What is needed:
Repeat the lines from the line with "Click the pink 1200 yen prime data point" to the line with "Select the bold" in the listing below, keeping both end lines and adding nothing.

*** Begin section ***

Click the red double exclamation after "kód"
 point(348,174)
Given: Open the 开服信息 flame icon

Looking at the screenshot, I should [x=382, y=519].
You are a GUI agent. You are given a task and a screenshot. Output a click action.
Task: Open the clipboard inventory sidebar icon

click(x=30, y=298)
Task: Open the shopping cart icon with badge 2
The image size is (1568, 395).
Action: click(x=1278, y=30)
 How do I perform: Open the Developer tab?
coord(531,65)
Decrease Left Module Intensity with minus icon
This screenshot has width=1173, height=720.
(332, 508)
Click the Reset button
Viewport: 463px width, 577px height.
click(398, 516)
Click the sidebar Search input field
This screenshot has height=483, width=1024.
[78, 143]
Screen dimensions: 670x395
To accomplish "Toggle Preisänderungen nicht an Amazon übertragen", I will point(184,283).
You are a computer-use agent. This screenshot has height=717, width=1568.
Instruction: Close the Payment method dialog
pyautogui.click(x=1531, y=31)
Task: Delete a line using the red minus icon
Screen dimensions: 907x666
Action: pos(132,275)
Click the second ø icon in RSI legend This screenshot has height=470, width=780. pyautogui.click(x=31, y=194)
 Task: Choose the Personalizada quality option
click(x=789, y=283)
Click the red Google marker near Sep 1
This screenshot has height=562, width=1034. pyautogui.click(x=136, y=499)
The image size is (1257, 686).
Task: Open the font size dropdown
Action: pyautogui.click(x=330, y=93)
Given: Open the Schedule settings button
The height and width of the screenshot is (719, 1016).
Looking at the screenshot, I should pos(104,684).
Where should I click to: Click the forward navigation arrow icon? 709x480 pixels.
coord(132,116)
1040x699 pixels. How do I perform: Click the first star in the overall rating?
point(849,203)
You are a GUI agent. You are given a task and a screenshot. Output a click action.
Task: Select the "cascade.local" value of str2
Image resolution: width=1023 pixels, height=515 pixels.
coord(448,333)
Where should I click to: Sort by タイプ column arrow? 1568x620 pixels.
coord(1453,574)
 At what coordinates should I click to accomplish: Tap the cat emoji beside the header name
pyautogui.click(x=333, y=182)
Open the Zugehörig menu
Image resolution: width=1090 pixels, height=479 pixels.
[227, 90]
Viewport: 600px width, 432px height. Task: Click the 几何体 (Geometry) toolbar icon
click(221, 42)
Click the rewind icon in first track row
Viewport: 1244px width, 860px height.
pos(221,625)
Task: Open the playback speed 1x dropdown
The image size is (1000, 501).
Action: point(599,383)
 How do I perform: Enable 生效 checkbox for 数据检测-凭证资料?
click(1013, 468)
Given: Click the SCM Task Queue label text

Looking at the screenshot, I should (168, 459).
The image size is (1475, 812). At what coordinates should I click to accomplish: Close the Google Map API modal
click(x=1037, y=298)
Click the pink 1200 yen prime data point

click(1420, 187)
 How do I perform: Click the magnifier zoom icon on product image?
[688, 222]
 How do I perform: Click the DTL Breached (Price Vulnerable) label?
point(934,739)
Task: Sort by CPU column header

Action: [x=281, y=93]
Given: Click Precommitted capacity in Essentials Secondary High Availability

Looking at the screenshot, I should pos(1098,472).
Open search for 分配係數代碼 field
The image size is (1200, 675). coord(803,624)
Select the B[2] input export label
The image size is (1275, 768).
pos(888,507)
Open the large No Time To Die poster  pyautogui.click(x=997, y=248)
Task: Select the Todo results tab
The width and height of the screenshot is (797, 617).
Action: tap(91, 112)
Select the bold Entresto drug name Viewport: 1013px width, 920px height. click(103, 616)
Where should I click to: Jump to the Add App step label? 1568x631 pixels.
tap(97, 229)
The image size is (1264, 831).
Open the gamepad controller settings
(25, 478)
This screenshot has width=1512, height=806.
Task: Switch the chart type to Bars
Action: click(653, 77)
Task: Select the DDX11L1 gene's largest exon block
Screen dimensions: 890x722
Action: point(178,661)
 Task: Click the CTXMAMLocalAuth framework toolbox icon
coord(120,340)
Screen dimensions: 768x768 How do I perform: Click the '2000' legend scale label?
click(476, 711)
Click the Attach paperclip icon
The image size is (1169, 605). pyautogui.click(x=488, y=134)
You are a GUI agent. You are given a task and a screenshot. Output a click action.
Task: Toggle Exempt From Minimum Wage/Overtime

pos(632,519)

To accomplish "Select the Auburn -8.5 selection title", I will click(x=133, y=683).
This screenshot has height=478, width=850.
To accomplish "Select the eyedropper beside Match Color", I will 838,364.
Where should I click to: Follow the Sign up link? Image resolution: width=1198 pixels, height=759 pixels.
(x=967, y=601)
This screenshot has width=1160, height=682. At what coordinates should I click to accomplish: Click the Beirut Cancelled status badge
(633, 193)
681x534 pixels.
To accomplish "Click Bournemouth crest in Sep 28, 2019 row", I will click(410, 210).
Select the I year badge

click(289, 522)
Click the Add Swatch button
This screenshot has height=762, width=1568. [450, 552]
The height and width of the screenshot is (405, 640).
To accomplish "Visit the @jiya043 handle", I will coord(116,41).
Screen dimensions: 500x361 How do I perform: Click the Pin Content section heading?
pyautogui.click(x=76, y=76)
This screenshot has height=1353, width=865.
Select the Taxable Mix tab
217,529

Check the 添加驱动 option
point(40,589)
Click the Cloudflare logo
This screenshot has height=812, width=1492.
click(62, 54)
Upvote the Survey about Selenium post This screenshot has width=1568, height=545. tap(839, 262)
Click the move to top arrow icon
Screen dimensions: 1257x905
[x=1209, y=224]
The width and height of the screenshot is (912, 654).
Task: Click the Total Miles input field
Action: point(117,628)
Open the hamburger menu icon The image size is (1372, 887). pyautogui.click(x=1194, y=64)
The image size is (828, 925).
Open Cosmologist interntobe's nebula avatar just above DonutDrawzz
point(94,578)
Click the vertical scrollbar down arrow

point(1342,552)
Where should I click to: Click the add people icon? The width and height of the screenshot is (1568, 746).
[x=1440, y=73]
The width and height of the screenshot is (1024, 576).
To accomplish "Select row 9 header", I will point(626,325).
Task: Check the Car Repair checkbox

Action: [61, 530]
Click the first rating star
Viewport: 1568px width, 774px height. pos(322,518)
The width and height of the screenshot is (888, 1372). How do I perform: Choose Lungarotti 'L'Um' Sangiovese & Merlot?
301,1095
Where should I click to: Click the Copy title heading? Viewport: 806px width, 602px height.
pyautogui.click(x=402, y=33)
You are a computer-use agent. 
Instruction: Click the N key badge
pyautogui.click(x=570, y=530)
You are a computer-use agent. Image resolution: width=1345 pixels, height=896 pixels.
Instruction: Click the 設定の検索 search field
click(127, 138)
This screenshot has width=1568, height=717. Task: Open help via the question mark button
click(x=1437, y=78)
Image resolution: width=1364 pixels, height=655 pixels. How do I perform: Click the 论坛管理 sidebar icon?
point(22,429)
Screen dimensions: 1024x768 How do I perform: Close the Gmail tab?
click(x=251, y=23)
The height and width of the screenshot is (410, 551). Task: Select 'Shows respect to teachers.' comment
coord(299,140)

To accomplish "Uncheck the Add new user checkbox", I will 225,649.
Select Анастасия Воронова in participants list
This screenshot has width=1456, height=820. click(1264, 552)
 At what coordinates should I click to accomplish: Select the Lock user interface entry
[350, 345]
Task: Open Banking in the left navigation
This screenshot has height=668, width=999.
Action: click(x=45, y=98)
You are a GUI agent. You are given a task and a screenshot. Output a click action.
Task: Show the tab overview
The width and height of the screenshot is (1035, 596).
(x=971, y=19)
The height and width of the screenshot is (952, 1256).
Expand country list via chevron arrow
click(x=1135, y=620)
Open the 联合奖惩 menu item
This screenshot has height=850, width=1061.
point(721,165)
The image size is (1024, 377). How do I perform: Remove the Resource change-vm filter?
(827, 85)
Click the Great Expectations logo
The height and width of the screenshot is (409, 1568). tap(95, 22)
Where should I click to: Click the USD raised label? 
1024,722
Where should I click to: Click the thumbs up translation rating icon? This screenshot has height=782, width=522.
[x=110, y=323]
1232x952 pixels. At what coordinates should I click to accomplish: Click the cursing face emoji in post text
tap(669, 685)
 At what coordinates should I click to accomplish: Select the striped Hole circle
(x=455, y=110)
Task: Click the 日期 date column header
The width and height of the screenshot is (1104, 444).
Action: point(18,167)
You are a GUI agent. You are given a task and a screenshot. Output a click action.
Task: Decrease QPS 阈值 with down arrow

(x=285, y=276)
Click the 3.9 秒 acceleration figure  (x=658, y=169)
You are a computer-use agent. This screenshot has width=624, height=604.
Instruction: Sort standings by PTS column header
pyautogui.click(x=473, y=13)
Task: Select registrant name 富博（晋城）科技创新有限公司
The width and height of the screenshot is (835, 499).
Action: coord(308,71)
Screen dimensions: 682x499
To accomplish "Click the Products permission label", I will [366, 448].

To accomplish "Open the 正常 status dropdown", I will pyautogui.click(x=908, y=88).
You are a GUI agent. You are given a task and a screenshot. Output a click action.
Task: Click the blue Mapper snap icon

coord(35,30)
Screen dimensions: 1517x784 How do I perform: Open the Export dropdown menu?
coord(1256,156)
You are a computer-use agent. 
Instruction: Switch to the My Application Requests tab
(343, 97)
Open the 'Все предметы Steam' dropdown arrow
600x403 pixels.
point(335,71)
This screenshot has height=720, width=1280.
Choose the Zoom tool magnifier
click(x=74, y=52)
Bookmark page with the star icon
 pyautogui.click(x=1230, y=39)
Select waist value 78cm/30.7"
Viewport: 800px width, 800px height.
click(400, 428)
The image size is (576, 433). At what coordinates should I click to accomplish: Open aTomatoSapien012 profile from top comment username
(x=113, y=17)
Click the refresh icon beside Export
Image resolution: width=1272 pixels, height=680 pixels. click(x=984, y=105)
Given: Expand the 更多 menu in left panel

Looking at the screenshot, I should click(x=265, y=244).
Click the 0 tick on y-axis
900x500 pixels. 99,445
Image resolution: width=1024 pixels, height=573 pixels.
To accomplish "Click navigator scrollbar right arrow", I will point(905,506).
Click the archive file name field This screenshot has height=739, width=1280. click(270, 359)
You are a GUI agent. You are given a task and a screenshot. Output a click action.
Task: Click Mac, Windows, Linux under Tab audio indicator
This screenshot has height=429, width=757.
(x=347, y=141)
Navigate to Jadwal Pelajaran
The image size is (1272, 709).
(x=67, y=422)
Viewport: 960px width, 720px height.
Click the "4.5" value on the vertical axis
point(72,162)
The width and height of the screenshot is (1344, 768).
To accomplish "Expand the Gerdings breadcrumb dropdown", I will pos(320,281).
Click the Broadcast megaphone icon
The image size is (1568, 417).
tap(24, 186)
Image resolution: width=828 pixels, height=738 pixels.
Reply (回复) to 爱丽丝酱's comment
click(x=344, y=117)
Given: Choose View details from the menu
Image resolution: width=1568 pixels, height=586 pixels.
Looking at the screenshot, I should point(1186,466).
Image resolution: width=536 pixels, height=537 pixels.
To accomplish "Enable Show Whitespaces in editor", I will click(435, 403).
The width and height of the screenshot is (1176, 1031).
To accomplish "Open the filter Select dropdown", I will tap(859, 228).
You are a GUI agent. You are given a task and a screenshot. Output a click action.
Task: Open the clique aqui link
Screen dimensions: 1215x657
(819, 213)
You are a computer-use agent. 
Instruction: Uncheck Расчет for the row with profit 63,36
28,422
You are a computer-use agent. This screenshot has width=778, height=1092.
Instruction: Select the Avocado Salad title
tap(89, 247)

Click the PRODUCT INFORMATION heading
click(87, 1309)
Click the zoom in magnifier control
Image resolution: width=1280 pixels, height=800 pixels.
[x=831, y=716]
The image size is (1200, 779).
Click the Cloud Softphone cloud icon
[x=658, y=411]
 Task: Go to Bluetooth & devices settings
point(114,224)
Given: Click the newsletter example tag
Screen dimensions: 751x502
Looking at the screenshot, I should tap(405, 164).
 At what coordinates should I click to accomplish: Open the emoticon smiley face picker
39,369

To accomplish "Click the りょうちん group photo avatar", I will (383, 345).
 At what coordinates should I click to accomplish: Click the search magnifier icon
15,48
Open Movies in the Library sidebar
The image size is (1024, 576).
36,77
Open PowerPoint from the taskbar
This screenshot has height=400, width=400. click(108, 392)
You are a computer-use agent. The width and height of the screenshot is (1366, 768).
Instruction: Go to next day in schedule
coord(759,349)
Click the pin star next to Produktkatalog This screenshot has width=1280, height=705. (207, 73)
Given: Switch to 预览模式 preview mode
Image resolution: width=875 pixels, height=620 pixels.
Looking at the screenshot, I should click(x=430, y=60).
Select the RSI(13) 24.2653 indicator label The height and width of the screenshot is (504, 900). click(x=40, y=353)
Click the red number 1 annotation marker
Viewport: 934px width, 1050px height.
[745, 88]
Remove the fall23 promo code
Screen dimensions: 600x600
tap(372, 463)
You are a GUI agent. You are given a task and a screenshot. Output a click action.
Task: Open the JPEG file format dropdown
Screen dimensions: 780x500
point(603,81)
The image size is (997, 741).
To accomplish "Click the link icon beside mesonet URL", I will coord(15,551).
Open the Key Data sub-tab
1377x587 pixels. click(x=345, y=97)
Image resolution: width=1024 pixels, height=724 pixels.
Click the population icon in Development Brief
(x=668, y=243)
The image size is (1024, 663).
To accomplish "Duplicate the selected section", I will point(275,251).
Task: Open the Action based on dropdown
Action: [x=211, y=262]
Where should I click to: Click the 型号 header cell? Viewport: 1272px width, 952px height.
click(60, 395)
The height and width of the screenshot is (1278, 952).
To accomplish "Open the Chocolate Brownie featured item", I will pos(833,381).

*** End section ***

Result for this task:
Click the pink 1200 yen prime data point

click(1420, 187)
 How do I perform: Click the magnifier zoom icon on product image?
[688, 222]
 How do I perform: Click the DTL Breached (Price Vulnerable) label?
point(934,739)
Task: Sort by CPU column header

Action: [x=281, y=93]
Given: Click Precommitted capacity in Essentials Secondary High Availability

Looking at the screenshot, I should pos(1098,472).
Open search for 分配係數代碼 field
The image size is (1200, 675). coord(803,624)
Select the B[2] input export label
The image size is (1275, 768).
pos(888,507)
Open the large No Time To Die poster  pyautogui.click(x=997, y=248)
Task: Select the Todo results tab
The width and height of the screenshot is (797, 617).
Action: tap(91, 112)
Select the bold Entresto drug name Viewport: 1013px width, 920px height. click(103, 616)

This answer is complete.